EXTRACT TO READ:
-=-=-
Mary Martin

The Story of Mary Martin (née Levins-Moore), 1866-1955
By Sister Isabelle Smyth,  Image Archivist, MMM Communications

Portrait of Mary Martin (image courtesy of MMM)

Mary was the daughter of Andrew Moore and Anne Levins. She had eight sisters and one brother. All the girls used their mother’s family name as well as their father’s. Their family home was at Ashton House on the border of the Phoenix Park in Dublin. Her parents also owned a town house at 49 Merrion Square, from which the invitation to Mary’s wedding was issued.

Mary married Thomas P. Martin at Westland Row Church, Dublin, on 16 April 1890. It was regarded as one of the most fashionable weddings of the season. The couple’s first home was at Glencar, Marlborough Road, Glenageary, Co. Dublin, but in 1900 they moved to Greenbank in Monkstown, an impressive property on five acres. The new house had flower, fruit and vegetable gardens as well as tennis courts, a summer house and a bamboo plantation. There were mature trees, stables, a paddock, cowsheds and an acre or more of rough ground with two ponds connected by a tunnel, where the children loved to play.
-=-=-
EXERCISES TO COMPLETE:
• a. For each statement about the story of Mary Martin, answer yes or no and quote the words that decide it: (i) Mary had nine siblings in all. (ii) Mary's wedding took place in 1890 at a church in Dublin. (iii) The couple's first home was Greenbank in Monkstown.
• b. List every residence that the story of Mary Martin identifies by a name or an address.
The records that follow are separate material, unrelated to the story of Mary Martin.

RECORDED INFORMATION:
-=-=-
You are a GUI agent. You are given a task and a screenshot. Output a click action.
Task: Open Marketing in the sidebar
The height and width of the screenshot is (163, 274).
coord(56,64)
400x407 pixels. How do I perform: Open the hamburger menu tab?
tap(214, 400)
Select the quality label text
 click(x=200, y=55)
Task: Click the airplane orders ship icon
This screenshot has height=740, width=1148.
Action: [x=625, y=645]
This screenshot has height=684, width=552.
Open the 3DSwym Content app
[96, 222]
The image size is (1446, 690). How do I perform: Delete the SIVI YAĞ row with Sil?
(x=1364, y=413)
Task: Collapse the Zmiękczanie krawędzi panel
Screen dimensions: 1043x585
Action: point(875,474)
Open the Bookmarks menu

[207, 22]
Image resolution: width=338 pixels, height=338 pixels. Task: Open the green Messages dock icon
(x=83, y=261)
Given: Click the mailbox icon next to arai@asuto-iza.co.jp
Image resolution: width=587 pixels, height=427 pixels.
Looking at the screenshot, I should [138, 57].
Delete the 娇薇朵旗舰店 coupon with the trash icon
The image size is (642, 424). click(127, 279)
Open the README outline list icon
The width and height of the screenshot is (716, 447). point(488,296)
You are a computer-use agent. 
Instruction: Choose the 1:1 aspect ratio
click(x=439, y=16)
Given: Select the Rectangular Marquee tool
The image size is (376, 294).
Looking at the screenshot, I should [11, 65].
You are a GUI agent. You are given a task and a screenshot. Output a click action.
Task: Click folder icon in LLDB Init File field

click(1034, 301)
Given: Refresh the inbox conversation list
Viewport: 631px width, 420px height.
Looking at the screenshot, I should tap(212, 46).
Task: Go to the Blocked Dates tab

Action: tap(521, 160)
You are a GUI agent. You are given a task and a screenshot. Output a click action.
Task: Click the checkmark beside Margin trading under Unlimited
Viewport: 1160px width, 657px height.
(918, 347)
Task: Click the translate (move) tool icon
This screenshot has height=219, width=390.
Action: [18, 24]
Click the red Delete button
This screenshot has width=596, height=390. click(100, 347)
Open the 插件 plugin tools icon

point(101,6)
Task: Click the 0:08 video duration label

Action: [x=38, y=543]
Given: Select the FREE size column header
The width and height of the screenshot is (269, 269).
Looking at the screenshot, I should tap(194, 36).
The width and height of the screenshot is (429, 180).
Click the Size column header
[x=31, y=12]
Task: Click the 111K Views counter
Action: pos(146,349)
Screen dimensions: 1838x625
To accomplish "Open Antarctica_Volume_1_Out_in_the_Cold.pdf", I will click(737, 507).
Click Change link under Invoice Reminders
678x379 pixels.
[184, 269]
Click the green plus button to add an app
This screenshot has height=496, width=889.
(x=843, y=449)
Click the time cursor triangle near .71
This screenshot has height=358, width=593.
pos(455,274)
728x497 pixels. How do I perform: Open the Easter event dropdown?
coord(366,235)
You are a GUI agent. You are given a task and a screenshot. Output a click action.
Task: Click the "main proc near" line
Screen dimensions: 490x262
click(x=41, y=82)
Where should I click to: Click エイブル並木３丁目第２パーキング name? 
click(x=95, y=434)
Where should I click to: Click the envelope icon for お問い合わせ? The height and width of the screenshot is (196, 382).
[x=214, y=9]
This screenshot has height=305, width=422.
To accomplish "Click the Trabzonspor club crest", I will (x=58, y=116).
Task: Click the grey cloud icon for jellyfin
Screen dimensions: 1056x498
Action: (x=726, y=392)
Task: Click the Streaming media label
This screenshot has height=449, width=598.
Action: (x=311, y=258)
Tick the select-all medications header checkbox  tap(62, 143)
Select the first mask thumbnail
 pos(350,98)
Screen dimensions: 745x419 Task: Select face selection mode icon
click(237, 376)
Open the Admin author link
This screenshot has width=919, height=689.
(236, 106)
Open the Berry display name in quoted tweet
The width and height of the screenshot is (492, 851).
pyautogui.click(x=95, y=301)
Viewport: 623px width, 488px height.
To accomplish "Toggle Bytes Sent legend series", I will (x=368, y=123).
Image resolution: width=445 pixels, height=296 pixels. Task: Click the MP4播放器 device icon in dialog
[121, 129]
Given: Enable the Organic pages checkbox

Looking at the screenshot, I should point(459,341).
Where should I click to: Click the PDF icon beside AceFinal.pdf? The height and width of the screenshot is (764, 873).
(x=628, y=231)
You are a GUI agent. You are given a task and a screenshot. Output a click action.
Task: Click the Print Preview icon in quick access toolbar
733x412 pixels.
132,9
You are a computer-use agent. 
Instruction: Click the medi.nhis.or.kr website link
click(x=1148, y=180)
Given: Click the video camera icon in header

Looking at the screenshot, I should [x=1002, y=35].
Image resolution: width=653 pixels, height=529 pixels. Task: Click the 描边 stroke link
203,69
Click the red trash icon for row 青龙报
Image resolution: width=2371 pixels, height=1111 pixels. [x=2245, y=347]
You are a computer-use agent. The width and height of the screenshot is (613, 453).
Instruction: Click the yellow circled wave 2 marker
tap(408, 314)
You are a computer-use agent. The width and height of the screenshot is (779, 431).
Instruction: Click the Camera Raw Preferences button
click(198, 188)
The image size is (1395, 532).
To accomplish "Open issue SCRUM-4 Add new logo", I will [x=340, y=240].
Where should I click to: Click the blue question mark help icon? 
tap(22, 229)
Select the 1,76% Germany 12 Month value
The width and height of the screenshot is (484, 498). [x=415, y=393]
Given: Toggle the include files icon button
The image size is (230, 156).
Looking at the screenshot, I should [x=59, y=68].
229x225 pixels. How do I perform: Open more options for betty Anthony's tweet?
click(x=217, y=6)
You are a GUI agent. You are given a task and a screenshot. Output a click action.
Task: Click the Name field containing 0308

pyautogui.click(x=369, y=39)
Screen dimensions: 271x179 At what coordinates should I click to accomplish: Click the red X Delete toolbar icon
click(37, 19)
-=-=-
ANSWERS TO THE EXERCISES:
• a.
(i) Yes: "She had eight sisters and one brother."
(ii) Yes: "Mary married Thomas P. Martin at Westland Row Church, Dublin, on 16 April 1890."
(iii) No: "The couple’s first home was at Glencar, Marlborough Road, Glenageary, Co. Dublin"

• b.
- Ashton House (the family home on the border of the Phoenix Park in Dublin)
- 49 Merrion Square (her parents' town house)
- Glencar, Marlborough Road, Glenageary, Co. Dublin (the couple's first home)
- Greenbank in Monkstown (the couple's home from 1900)